Monday, February 22, 2010

"Goddamned Poets," a poem, by Margaret Benbow

Today a poet friend sent me images of himself
in performance totaling,

unbelievably, 10,000k, crashing into my computer
like an eighteen-wheeler. There

are several different views of him preening at a lectern
so that one could
admire him

from every angle. What is it about poets? He's a
pretty good guy
normally.

I told my brother Larry about this, and said I was glad
to be
blessedly

free from such juvenile vanity
myself.
Larry then brought up

completely
irrelevantly, I feel,

a painful scene at a reading where some punk kid
embarrassed

himself by making the big mistake of supposing
it was his turn to read.

It was MY turn.

Larry said that he "much admired the steely smile
with which you refused to yield the stage,"
but that some might call it vanity.

Oh, bullshit.

Monday, February 8, 2010

Watching A Valentine's Movie With The Honey

In honor of Valentine's Day, you should consider having a sensuous and sumptuous evening at home with Mr. Honey rather than following the herd to an overbooked, overpriced restaurant, the Chump's Delight, where your champagne and the single rose will break the bank for weeks.

This Valentine's Eve, you can be bohemian young lovers again. Rent a good movie, buy a bottle of red--and this beverage doesn't have to be of a quality to make you speak in tongues, see gold angels, titillate your spark plugs or make your boiler explode. It's just WINE, for Pete's sake. But maybe you SHOULD bring home one of those quiveringly delicious desserts from the deli, say, that dear little cake with the chocolate ganache that you've eyed all year, but feared was too precious and sinful to indulge in. Tonight is the night to indulge.

You've got your favorite romantic movies, I've got mine. Some folks love the classics, like GONE WITH THE WIND. They focus breathlessly on the scene where Rhett carries a passionately squeaking Scarlett up that endless staircase. Hubba hubba! Personally I've never felt the same about that scene, since reading that Clark Gable was forced by a sadistic director to repeat it twenty times. By the last few trudges up the staircase he was trembling, shaking, drenched with sweat, furious at the director, and terrified that he was popping a hernia. Vivien Leigh also shared with friends that she was mentally holding her nose during this scene because of Gable's unhygienic dentures. This is not romantic! Or there's CASABLANCA, but the ending still leaves me thunderstruck. Bogey and Bergman are plainly soulmates. Even their hats look perfect together, yet he forces her to fly off with the freedom-fighter Paul Henreid. Does anyone really doubt that Henreid could fight the Nazis much better without Bergman tripping after him in her spectator pumps?

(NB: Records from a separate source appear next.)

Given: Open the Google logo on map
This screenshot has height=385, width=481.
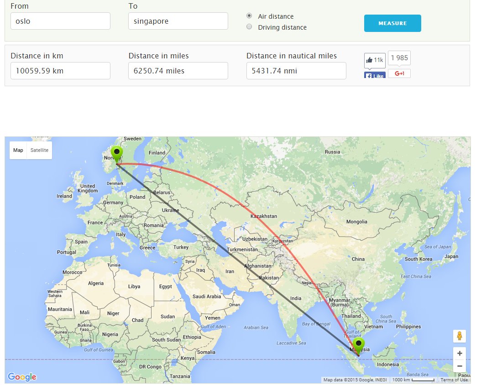Looking at the screenshot, I should [22, 377].
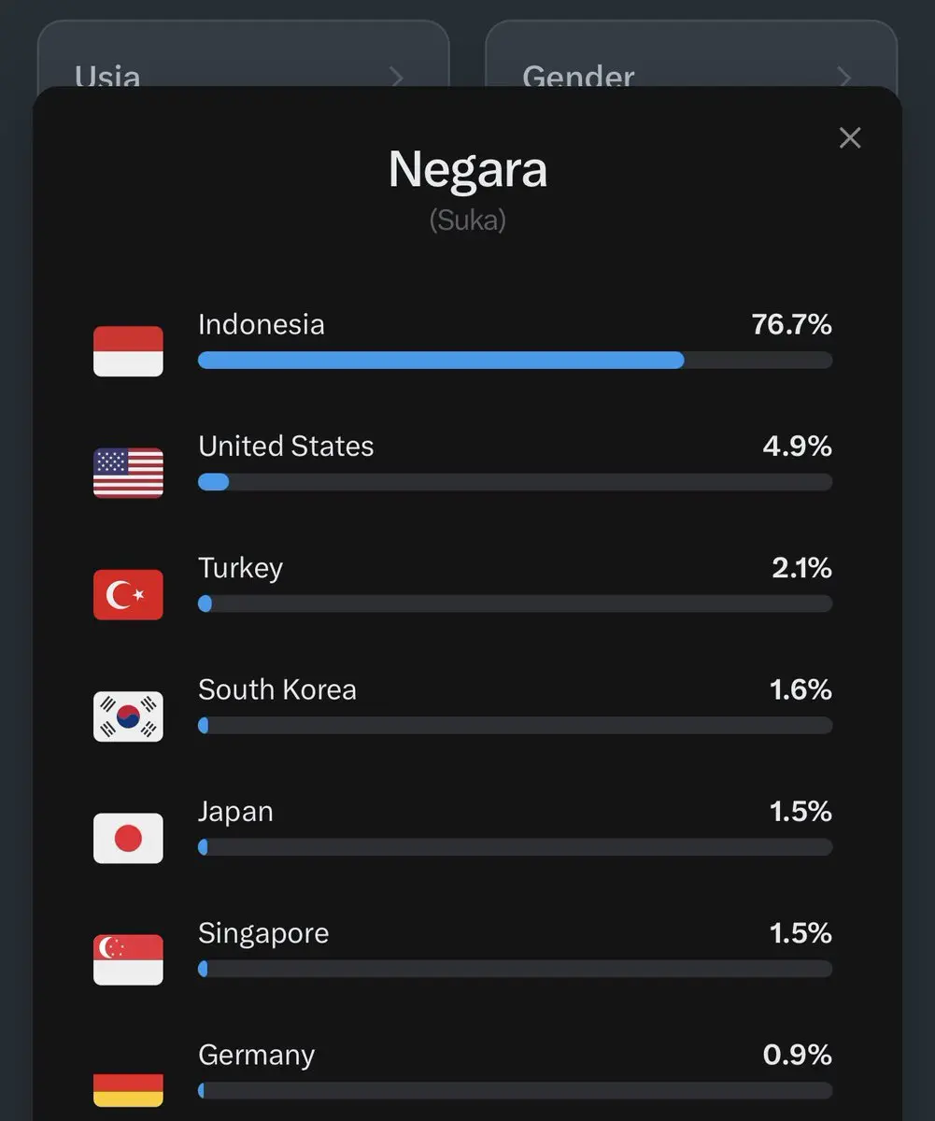Click the United States flag icon
This screenshot has width=935, height=1121.
(128, 473)
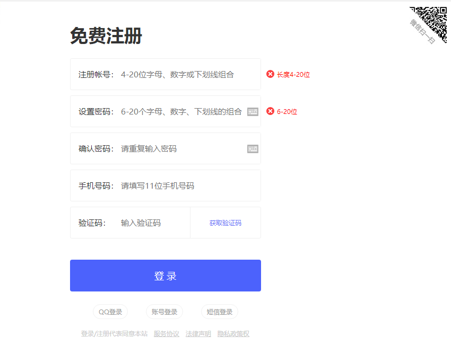The image size is (451, 354).
Task: Click the 长度4-20位 error message text
Action: point(293,75)
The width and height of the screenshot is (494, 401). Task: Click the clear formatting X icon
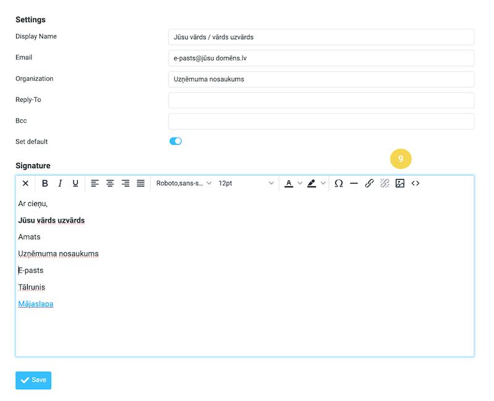(x=25, y=184)
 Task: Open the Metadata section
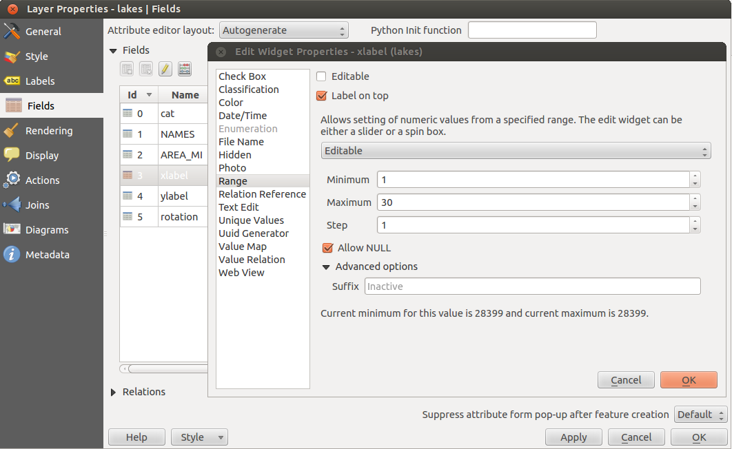pyautogui.click(x=47, y=255)
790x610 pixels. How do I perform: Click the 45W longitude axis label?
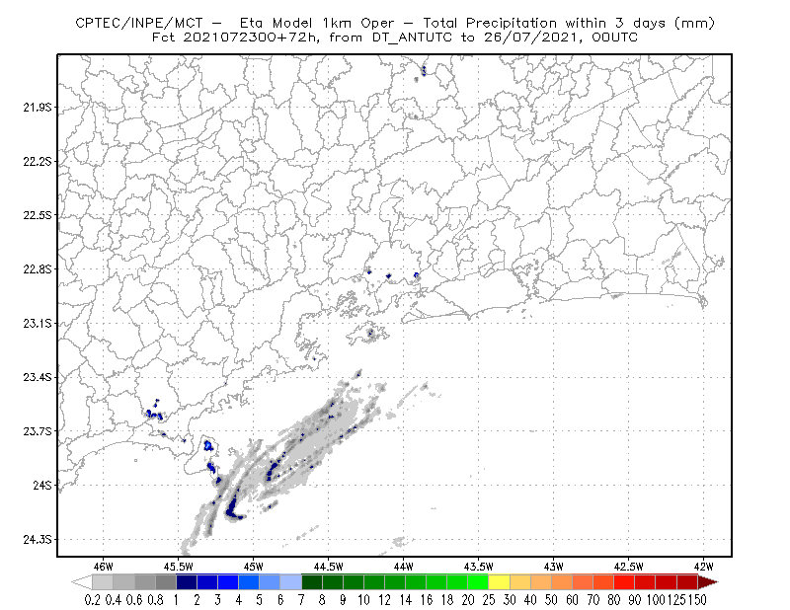(x=253, y=567)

Rent your choice movie, whatever it might be. Next, make a snack that rounds all bases. Personally, I always like a special popcorn that I drench not only in garlic butter but in paprika and in the deliciously sharp chedder cheese that comes in Kraft dinner mixes. In a once-a-year spirit of abandon, you might even throw away the hard little noodles.

If you're very lucky, you may have inherited from your parents an ancient, enormous hide-a-bed sofa, the original kind that's about the weight of a mammoth elephant. This is not really a sofa at all, but a boulder carved to resemble a sofa. It will probably outlive you, so you might as well enjoy this Rock of Gibralter and soften it with fuzzy afghans.

On Valentine's night, let down the hide-a-bed. Put the magnificently reeking popcorn, the wine and the chocolate delight within easy reach. (And by the way, don't be afraid of the popcorn. Garlic adds character to kisses.) Close the curtains snugly against all of those rampant black ice-gales raging through the February night--but not in here. Then turn on the movie, wrap yourself and your sweetie in the embrace of a warm comforter, and watch a couple like the two of you fall in love as though flinging themselves down a well or catapulted to the stars.